A taste of the article:
Richard A. Clarke, former head of counterterrorism at the National Security Council, has followed Mr. Kurzweil’s work and written a science-fiction thriller, “Breakpoint,” in which a group of terrorists try to halt the advance of technology. He sees major conflicts coming as the government and citizens try to wrap their heads around technology that’s just beginning to appear.Disturbing fact revealed in the article: Google and Microsoft employees trailed only members of the military as the largest individual contributors to Ron Paul’s 2008 presidential campaign.
“There are enormous social and political issues that will arise,” Mr. Clarke says. “There are vast groups of people in society who believe the earth is 5,000 years old. If they want to slow down progress and prevent the world from changing around them and they engaged in political action or violence, then there will have to be some sort of decision point.”
Mr. Clarke says the government has a contingency plan for just about everything — including an attack by Canada — but has yet to think through the implications of techno-philosophies like the Singularity. (If it’s any consolation, Mr. Long of the Defense Department asked a flood of questions while attending Singularity University.)
Mr. Kurzweil himself acknowledges the possibility of grim outcomes from rapidly advancing technology but prefers to think positively. “Technological evolution is a continuation of biological evolution,” he says. “That is very much a natural process.”
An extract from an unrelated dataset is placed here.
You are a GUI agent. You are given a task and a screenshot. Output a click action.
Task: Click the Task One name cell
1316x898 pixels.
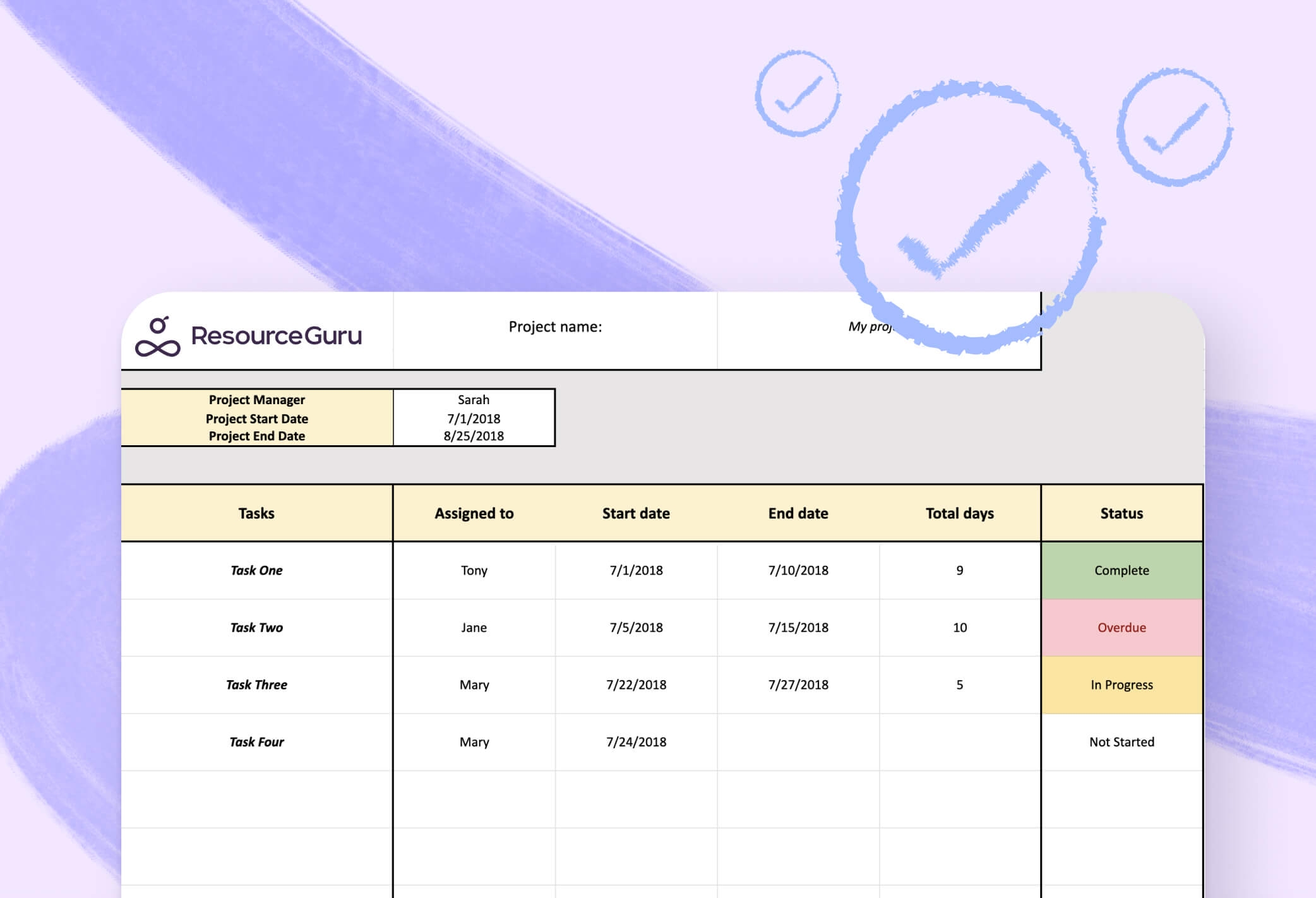click(x=256, y=570)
For a curious and infuriating response to the NYT article, be sure to check out Pete Shank's "A Singular Kind of Eugenics," but be warned: the bullshit factor is off the charts (e.g. Shank is terribly confused about the history of transhumanism, particularly the role and evolution of the Extropy Institute, the World Transhumanist Association, Humanity+ and the Institute for Ethics and Emerging Technologies).